We maintain our TP of RM14.10 and OP call. Post meeting, we gathered that the insurance space will be challenged by greater price competition from new tariff liberalisation phases. Meanwhile, stabilisation of claims and reinsurance ratio may ease earnings pressures. The newly implemented MFRS 17 should translate to better earnings presentation, as prior conservative provisional methods should moderate.
Key takeaways from our recent meeting with the group are as follows:
- Detariffication to mount pressure. Recall that in Oct 2022, fire tariffs were further reduced by 15% as part of Bank Negara’s efforts to liberalise the industry. As the segment makes up 40% of LPI’s gross premiums and c.60-70% of underwriting surplus before management expense, heightened competition here could be sensitive to group earnings. Against this, the group opines that the expansion of its agency force could sustain its leading presence in the market. Notwithstanding this, the group continues to benefit from referrals from Public Bank, albeit we believe housing loans will likely see slower growth on higher interest rates at present.
- Motor insurance also not spared. In 2HCY23, the motor segment could see further detariffication by 20%. On the flipside, the insurance class is also one of the costlier segments in terms of claims ratio with inflationary pressures also raising claim values. The group opines that it opt to maintain its presence but may seek to focus on more profitable segments, given its lower margins.

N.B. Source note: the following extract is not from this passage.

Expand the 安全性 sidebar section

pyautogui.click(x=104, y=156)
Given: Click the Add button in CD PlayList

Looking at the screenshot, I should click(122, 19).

- Claims and reinsurance may come off. Prior quarters demonstrated higher claims ratio (c.45%) against the Covid periods (c.35%). The group believes that recent highs could be due to more aggressive return of movements, which could due to normalise in the near future. Meanwhile, the group saw reinsurance rates spike on the back of Dec 2021 floods which have put strains on reinsurance coverage in 2022. We believe that as most risk factors are identified and coverages confined, it is possible that reinsurance levels could revert to lower levels, though the group believes it could be unlikely to see historical levels (<35%) in the near term.
- MFRS 17 may support earnings presentation. Effective 1st Jan 2023 reporting periods, the new accounting standard more evenly distributes underwriting revenue recognition over a policy’s term, which would undermine accounts that report lumpier revenues during their earlier periods. In addition to the establishment of a new “contractual service margin” liability, revenues and retained earnings are expected to decline. That said, LPI may experience a reversed trend as prior practices implied higher provisioning and less revenue reported in earlier periods. Hence, complying to MFRS 17 may in effect bolster recognition on an overall basis.
Forecasts. Post meeting, we leave our earnings assumptions unchanged. Primarily, we believe our retention ratio is in line with the group’s expectations while conservatively booking higher claims going forward.
Maintain OUTPERFORM and TP of RM14.10. Our TP is based on an unchanged 2.5x FY23F PBV, based on a 25% premium against the historical forward PBV of industry peers. At current price levels, we believe there are buying opportunities as LPI’s premium remains justified based on its better dividend prospects and earnings, notwithstanding support from its affiliation with Public Bank. While there is no guided impact with regards to MFRS 17 to group earnings, investors may be more inclined with LPI as opposed to peers whom are expecting earnings erosion. There is no adjustment to our TP based on ESG given a 3-star rating as appraised by us.
Risks to our call include: (i) lower premium underwritten, (ii) higher-than-expected claims, and (iii) higher-than-expected management expense ratio.